DuckDuckGo shares a list of thousands of web trackers that gather your data

It's part of an effort to block online tracking.

Over the past couple of years, the privacy-focused browser DuckDuckGo has been compiling a data set of web trackers. The company calls it Tracker Radar. Today, DuckDuckGo is sharing that data publicly and open sourcing the code that generates it.

Tracker Radar includes the most common cross-site trackers, plus detailed info on things like their prevalence, ownership, cookie behavior and privacy policy. According to CNET, the data set contains details on 5,326 domains used by 1,727 companies to track users online. DuckDuckGo hopes that developers will use Tracker Radar to block online tracking and that researchers will use it to better understand tracking.

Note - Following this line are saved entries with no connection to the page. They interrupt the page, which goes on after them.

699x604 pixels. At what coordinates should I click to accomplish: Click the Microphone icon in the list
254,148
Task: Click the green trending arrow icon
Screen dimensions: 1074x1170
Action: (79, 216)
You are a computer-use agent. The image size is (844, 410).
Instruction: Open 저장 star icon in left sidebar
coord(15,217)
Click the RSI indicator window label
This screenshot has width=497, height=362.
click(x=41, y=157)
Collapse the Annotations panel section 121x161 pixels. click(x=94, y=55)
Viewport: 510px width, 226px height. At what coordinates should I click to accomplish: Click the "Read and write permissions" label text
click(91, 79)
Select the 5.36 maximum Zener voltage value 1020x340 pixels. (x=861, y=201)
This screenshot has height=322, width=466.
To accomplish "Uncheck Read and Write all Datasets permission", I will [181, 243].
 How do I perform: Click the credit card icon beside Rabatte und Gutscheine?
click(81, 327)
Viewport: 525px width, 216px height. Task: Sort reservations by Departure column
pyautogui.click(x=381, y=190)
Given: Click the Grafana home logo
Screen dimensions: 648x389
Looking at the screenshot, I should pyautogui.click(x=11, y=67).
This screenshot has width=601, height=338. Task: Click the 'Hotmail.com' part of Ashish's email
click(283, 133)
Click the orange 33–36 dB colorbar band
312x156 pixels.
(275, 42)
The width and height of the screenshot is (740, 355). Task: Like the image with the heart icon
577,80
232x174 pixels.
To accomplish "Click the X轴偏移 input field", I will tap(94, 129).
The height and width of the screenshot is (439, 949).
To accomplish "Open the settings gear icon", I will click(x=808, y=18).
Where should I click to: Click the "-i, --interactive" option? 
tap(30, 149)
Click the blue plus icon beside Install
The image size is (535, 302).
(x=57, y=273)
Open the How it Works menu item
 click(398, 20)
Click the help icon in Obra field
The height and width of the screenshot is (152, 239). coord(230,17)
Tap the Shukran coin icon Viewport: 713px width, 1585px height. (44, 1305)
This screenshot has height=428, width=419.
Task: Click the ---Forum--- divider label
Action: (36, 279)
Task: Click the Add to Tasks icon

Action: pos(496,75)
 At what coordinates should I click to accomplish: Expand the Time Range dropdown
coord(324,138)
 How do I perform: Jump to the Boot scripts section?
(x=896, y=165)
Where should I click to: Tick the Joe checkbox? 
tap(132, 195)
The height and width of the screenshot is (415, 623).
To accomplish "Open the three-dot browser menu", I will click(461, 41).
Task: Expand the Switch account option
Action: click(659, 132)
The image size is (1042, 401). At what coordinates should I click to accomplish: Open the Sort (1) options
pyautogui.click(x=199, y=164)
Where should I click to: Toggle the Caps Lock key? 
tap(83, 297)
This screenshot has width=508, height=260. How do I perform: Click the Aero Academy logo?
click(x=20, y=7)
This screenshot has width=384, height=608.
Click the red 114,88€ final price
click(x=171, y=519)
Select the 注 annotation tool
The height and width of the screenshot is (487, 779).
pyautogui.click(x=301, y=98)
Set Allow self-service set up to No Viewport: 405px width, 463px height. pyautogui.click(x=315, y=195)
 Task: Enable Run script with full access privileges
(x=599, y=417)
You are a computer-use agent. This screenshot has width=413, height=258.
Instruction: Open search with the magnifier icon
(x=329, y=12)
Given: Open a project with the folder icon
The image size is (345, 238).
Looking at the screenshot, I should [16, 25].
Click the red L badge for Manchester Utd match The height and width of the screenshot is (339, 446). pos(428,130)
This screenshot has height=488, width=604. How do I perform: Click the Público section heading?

For everyone else, Tracker Radar is built into DuckDuckGo Privacy Browser mobile apps and the DuckDuckGo Privacy Essentials desktop browser extensions (available for Chrome, Firefox and Safari). All of those block the trackers on the Tracker Radar list.

Web trackers, which gather data on users location, search and browsing histories, are common, but companies are beginning to push back. Chrome now lets you block cross-site tracking, and Google plans to nix third-party cookies in Chrome by 2022. Firefox 69 blocks cookies and crypto-mining tracking by default, and Microsoft has tested protections in its Edge browser.